As you think of it, I’d like you to consider praying for my Auntie Jannie this week, and for as long as you may feel led.
Auntie Jannie celebrated her 69th birthday last month, less than two months after learning that she has terminal lung cancer. She called me with her tragic news last night from her hospital bed and I could barely discern her whispers.
About six weeks ago my aunt was faced with the decision of letting the cancer take its course (which the doctors predicted would leave her with 3-6 months of life) or take low level treatments of radiation and chemotherapy to stop the progression of the disease (which they thought would give her closer to a year). She was ready to let the disease run its course; but, after consulting with her husband and five children, decided to take the treatments, so long it would not cause her additional suffering.
Nine days ago she had her first chemo treatment.

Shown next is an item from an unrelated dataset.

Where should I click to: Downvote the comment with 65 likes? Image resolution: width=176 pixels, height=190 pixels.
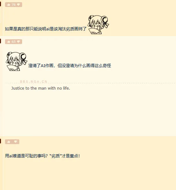point(19,42)
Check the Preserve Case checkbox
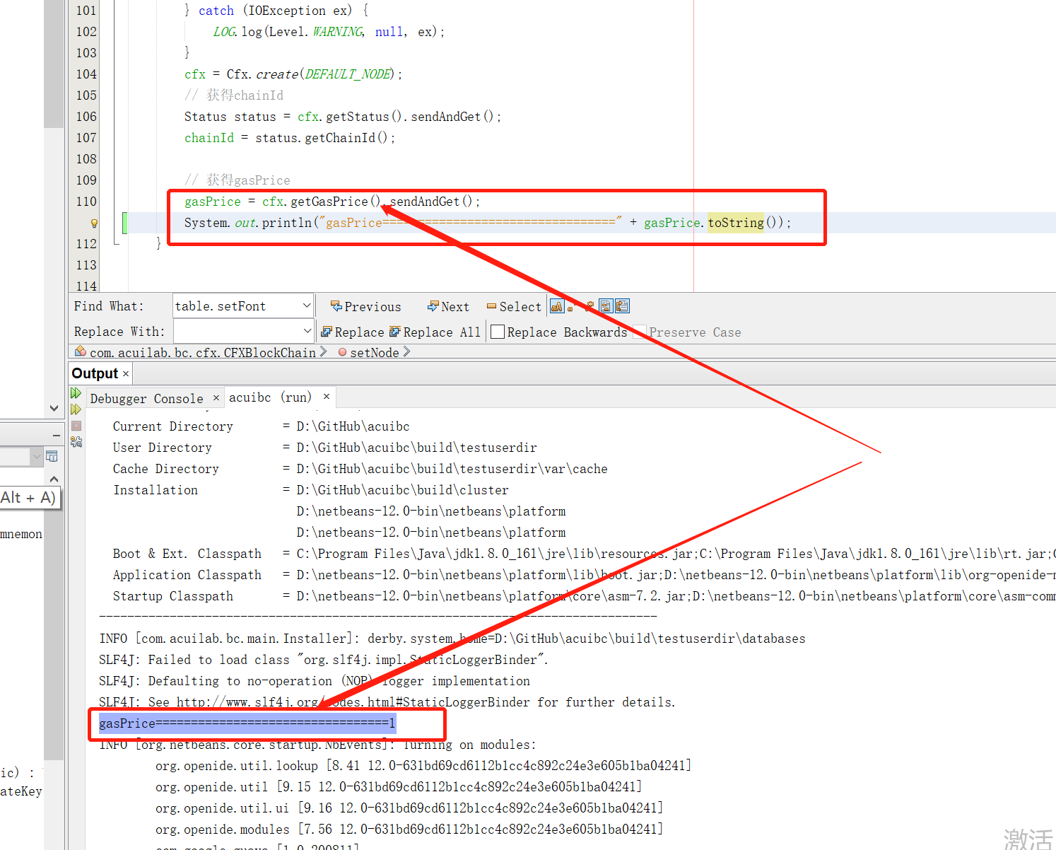The width and height of the screenshot is (1056, 850). click(x=640, y=332)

It left her blood counts low and her energy zapped. A few days later she contracted a stomach virus that her body was unable to fight. She ended up in the hospital on Sunday with severe dehydration and an infection in her colon.

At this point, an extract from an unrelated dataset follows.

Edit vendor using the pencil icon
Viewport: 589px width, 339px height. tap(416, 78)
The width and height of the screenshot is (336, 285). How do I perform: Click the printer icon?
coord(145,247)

Now, to say that my Auntie Jannie is a fighter would be an understatement that would do her an injustice. She has seen more than her fair share of trials. She grew up with an alcoholic father along with other in-family domestic troubles. Thankfully, her father (my grandfather), got help and quit drinking, but not until she was already grown and married.

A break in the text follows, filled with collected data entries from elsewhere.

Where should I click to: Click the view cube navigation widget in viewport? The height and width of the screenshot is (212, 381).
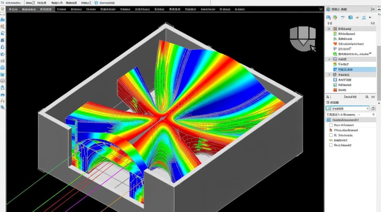pyautogui.click(x=302, y=39)
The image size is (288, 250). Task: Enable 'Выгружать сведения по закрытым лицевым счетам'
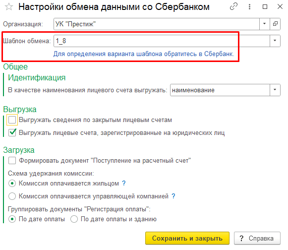coord(12,120)
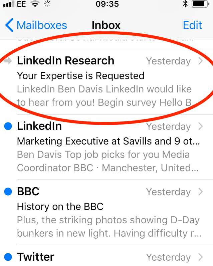Image resolution: width=213 pixels, height=266 pixels.
Task: Go back to Mailboxes
Action: [x=41, y=25]
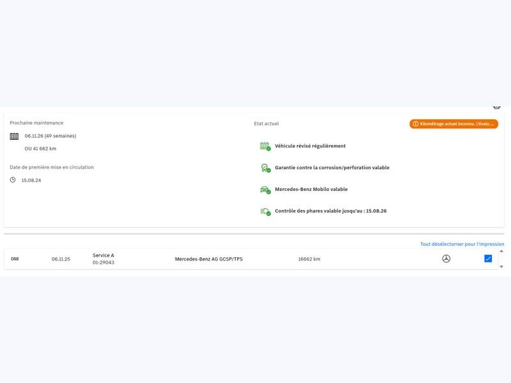Click the calendar icon beside next maintenance date
Image resolution: width=511 pixels, height=383 pixels.
point(14,136)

She married young and had the first of her twelve children when she was 20. Her first daughter was stillborn, and a year later she gave birth to her second daughter, who also bypassed the cradle and went straight to the grave. Only five of her children survived. I can’t imagine what it would be like to go through an entire pregnancy, labor, and delivery and to return home empty-handed. But she did it five times. Two of her babies were miscarried before they made it to term. I never heard her complain. She mourned her loss, but her greatest expression was one of immense joy in the five children she DID have.
Twenty-six years ago, with her children ranging in age from 19 down to 12 she lost her husband, my Uncle Rick. He hadn’t been feeling well and had gone to bed early without his supper. She wanted to take him to the hospital but he refused. He called her in to his room and she went in and sat on the edge of their bed. He took her face in his hands, told her he loved her, and kissed her. Then he dropped his arms and died.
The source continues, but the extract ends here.